*** Opening RECORD EXCERPTS ***
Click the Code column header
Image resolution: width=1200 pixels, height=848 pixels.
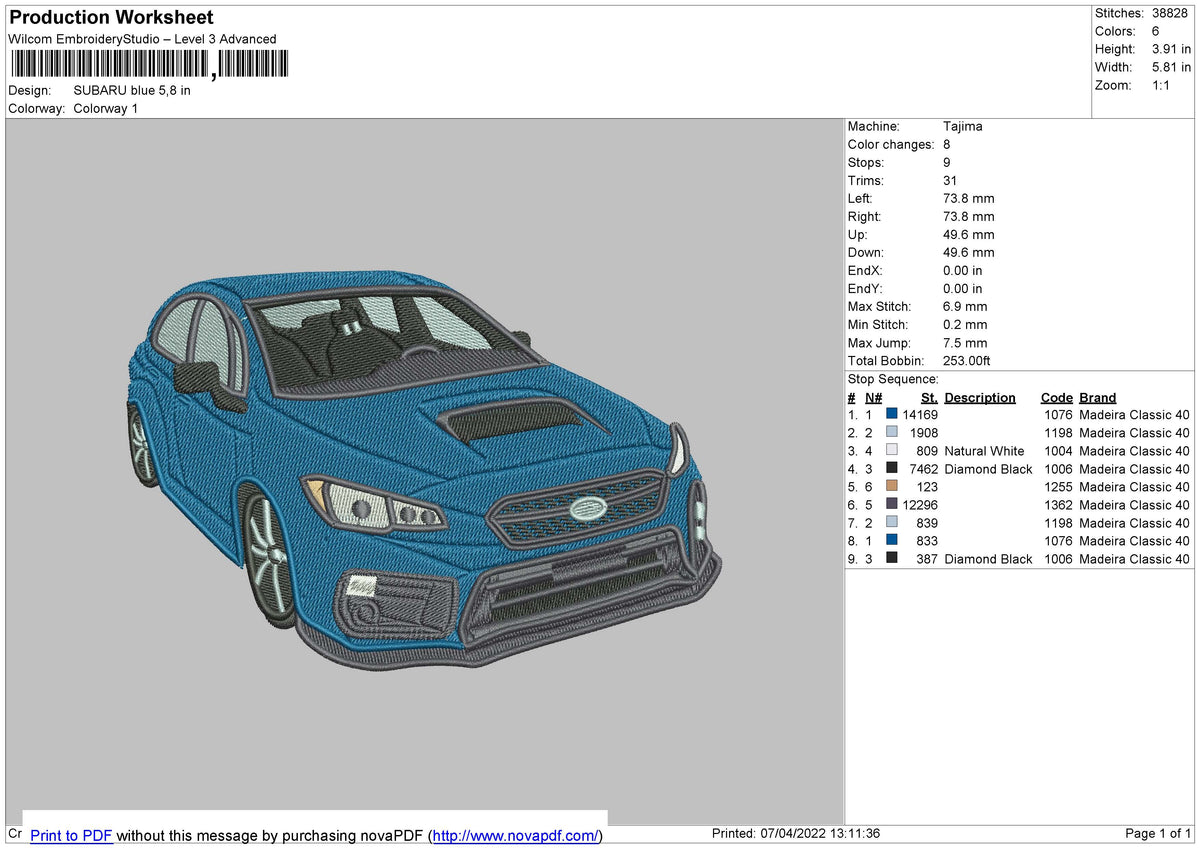tap(1056, 397)
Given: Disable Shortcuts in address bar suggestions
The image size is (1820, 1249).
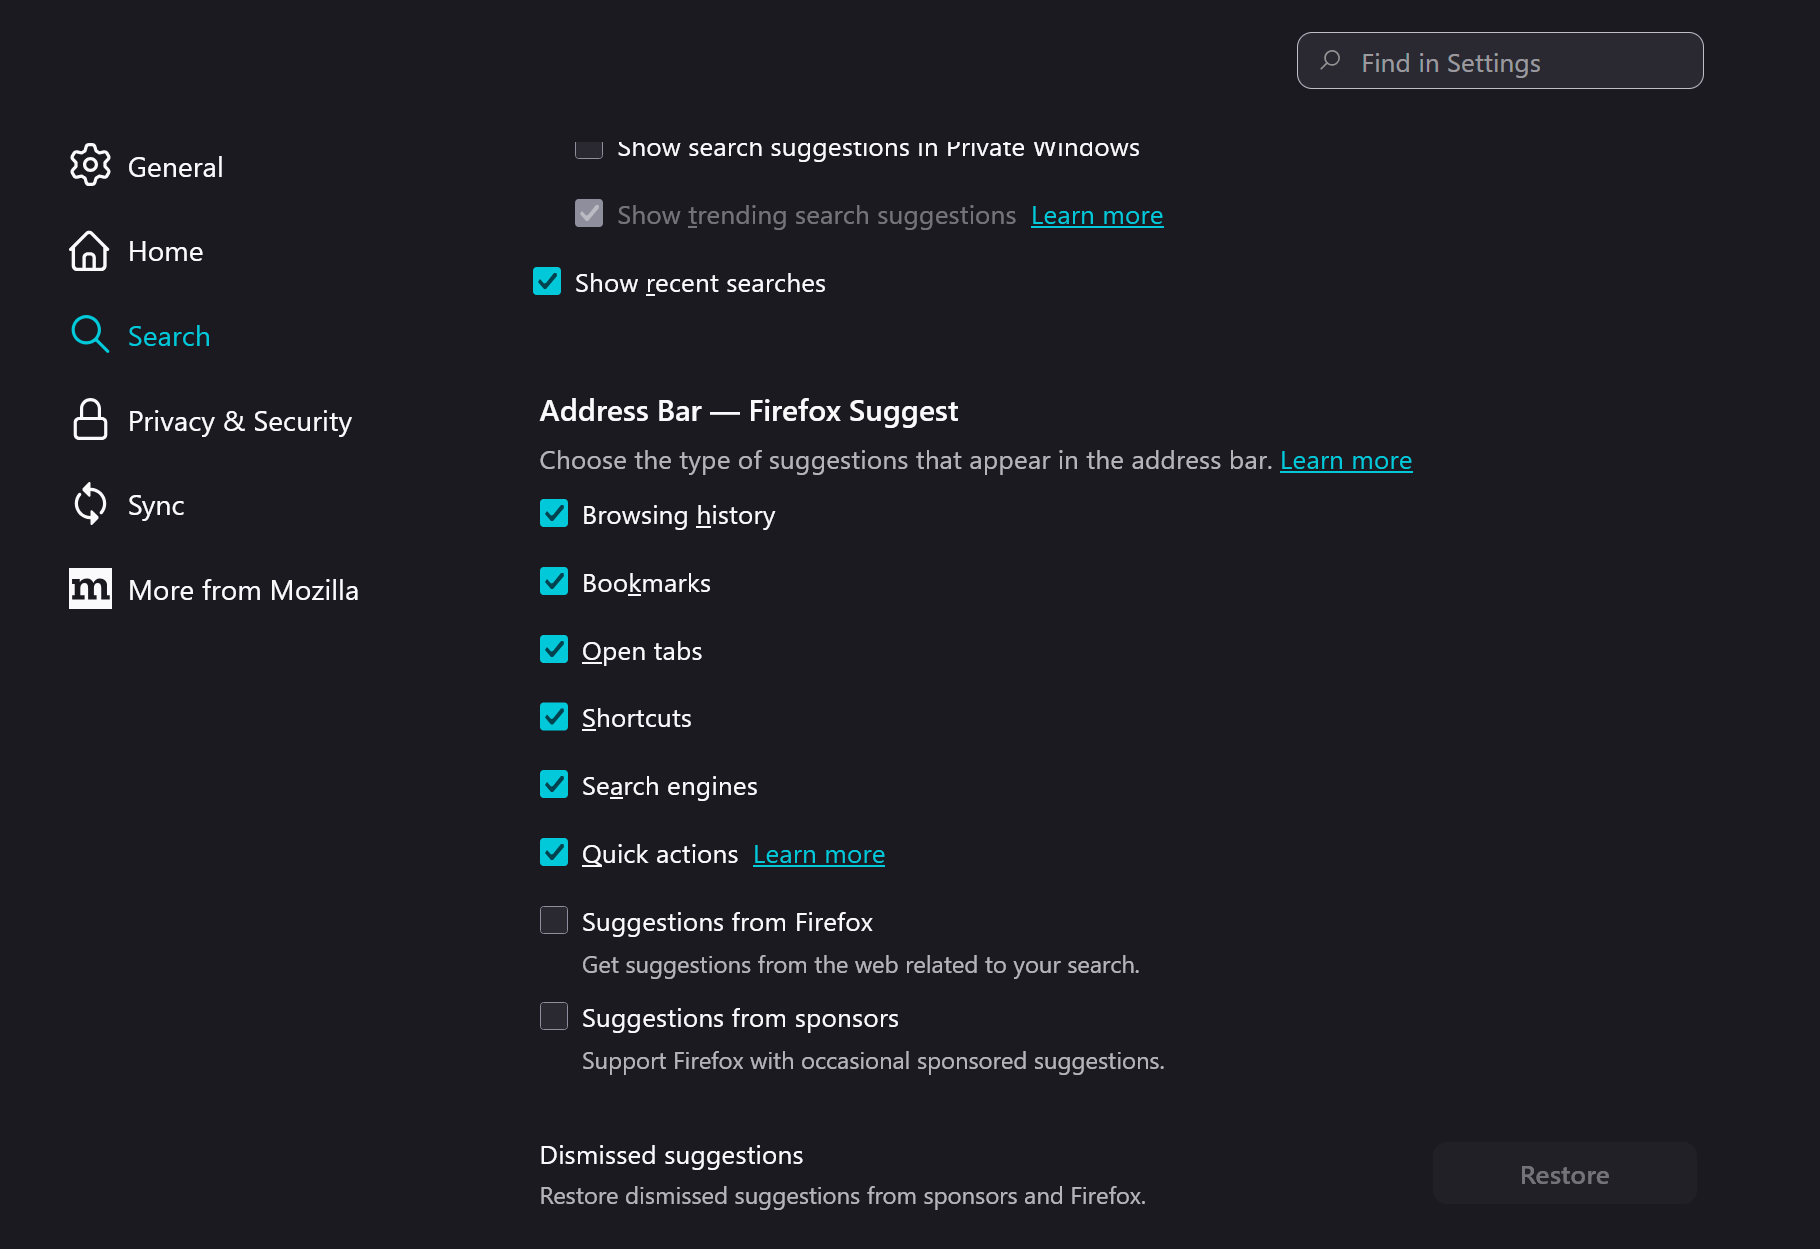Looking at the screenshot, I should [x=554, y=716].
*** Closing RECORD EXCERPTS ***
WORK ORDER: Retype each line of the listing above word for word. Exclude the pictures.

ANSWER BELOW:
Click the Code column header
Image resolution: width=1200 pixels, height=848 pixels.
tap(1056, 397)
Given: Disable Shortcuts in address bar suggestions
The image size is (1820, 1249).
Looking at the screenshot, I should [x=554, y=716].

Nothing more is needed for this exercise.